* What you have to do
Resume the lecture notes on tail recursion below, continuing directly after their final sentence.

* Quoted passage
BEGIN

CSE341 Notes for Monday, 1/22/07

I spent some time discussing the concept of tail recursion . I said to consider a simple counting function:

        fun f1(n) =
            if n = 0 then 0
            else 2 + f1(n - 1);

This is a silly function to write because it just computes 2 * n, but it will allow us to perform an experiment. I then asked people to think about how we might write something like this with a loop. Someone said that we'd use some kind of counter, so it might look like this:

        int count = 0;
        for (int i = 0; i < n; i++)
            count += 2;

Several times I've tried to make the point that you can turn this kind of loop code into a functional equivalent. If it was useful for the loop to have an extra variable for storing the current count, then we can do the same thing with a helper function. We can have a 2-argument function that keeps track of the current count in addition to the value of n. Using that idea, I wrote the following variation of f1:

        fun f2(n) =
            let fun helper(n, count) =
                    if n = 0 then count
                    else helper(n - 1, count + 2)
            in helper(n, 0)
            end;

They both compute 2 * n in a similar manner, but they have very different behavior in the interpreter. The f1 function ran noticeably slower than f2, especially when we used very large input values like f1(5000000) vs f2(5000000). Why would that be? Think about what happens when we compute f1(5):

        f1(5) =
        2 + f1(4) =
        2 + 2 + f1(3) =
        2 + 2 + 2 + f1(2) =
        2 + 2 + 2 + 2 + f1(1) =
        2 + 2 + 2 + 2 + 2 + f1(0) =
        2 + 2 + 2 + 2 + 2 + 0 = 10

Notice how the computation expands as we make recursive calls. After we reach the base case, we'll have a lot of computing left to do on the way back out. But notice the pattern for f2:

        f2(5) =
        helper(5, 0) =
        helper(4, 2) =
        helper(3, 4) =
        helper(2, 6) =
        helper(1, 8) =
        helper(0, 10) = 10

There is no expansion to the computation. The key thing to notice is that once we reach the base case, we have the overall answer. There is no computation left as we come back out of the recursive calls. This is a classic example of tail recursion. By definition, a tail recursive function is one that performs no additional computation after the base case is reached.

END

* Data
BEGIN

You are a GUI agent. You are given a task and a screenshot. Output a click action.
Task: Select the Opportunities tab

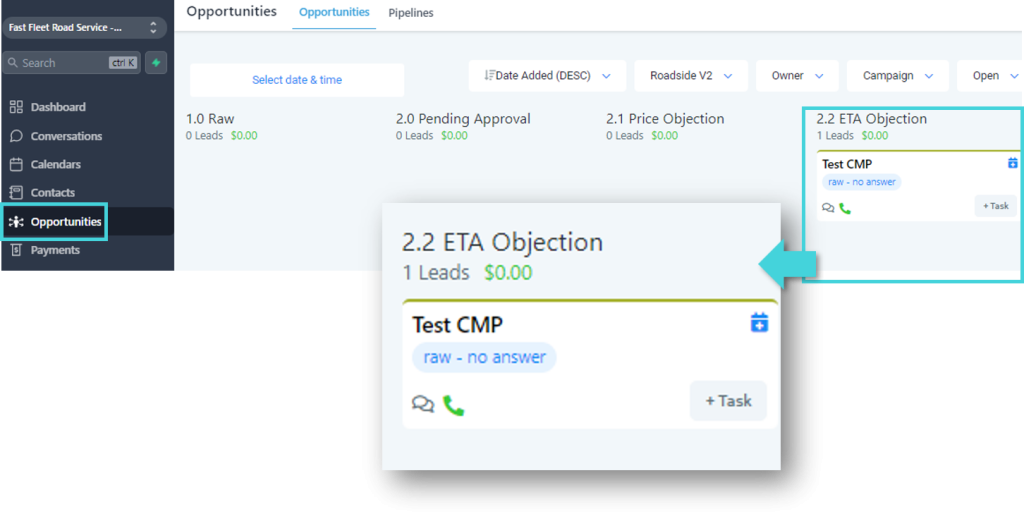(x=334, y=13)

END

* Exercise result
It is well known that tail recursive functions are easily written as a loop. Someone pointed out that Scheme requires that this kind of conversion be done to speed up such computations. ML is obviously doing something similar to optimize the tail recursive call.

I also mentioned that the versions of map, filter and reduce that I've shown and that appear in the Ullman book are not tail-recursive. I sure that the standard operators like List.map, List.filter, List.foldl and List.foldr are written in a tail-recursive manner to make them more efficient.

I then turned back to the binary search tree example (intTree) that we were discussing in lecture on Friday. I reviewed some of the functions we wrote now that we had a little more time to discuss them in detail. We had included this function to convert a list of ints into a binary search tree:

        fun insertAll([]) = Empty
        |   insertAll(x::xs) = insert(x, insertAll(xs));

I said that for a list like [12, 38, 97], this function is computing:

        insert(12, insert(38, insert(97, Empty)));

This is a good example of where we can use List.foldl or List.foldr. The reduce function we've looked at isn't powerful enough to do this because reduce would require a function that reduces two ints to one int. The fold functions can be used in situations like these where we're using a function like insert that takes an int and a tree and returns a tree.

The expression above folds from the right (the rightmost value is used first for a call on insert), so we could rewrite this using List.foldr. In calling List.foldr we have to pass the function we are using to "fold" this into a single value (insert) and the value to use for the first folding operation (Empty). So we could have defined insertAll as follows:

        fun insertAll(lst) = List.foldr insert Empty lst;

or if you prefer to partially instantiate the function (which is the more elegant way to do it):

        val insertAll2 = List.foldr insert Empty;

This is a case where it doesn't particularly matter whether we fold from the left or the right, so we could replace List.foldr with List.foldl and the function would still work. In that case we'd be computing a value like this for the list [12, 38, 97]:

        insert(97, insert(38, insert(12, Empty)))

You can think of this as "apply the folding function from left to right, starting with the leftmost (first) value in the list."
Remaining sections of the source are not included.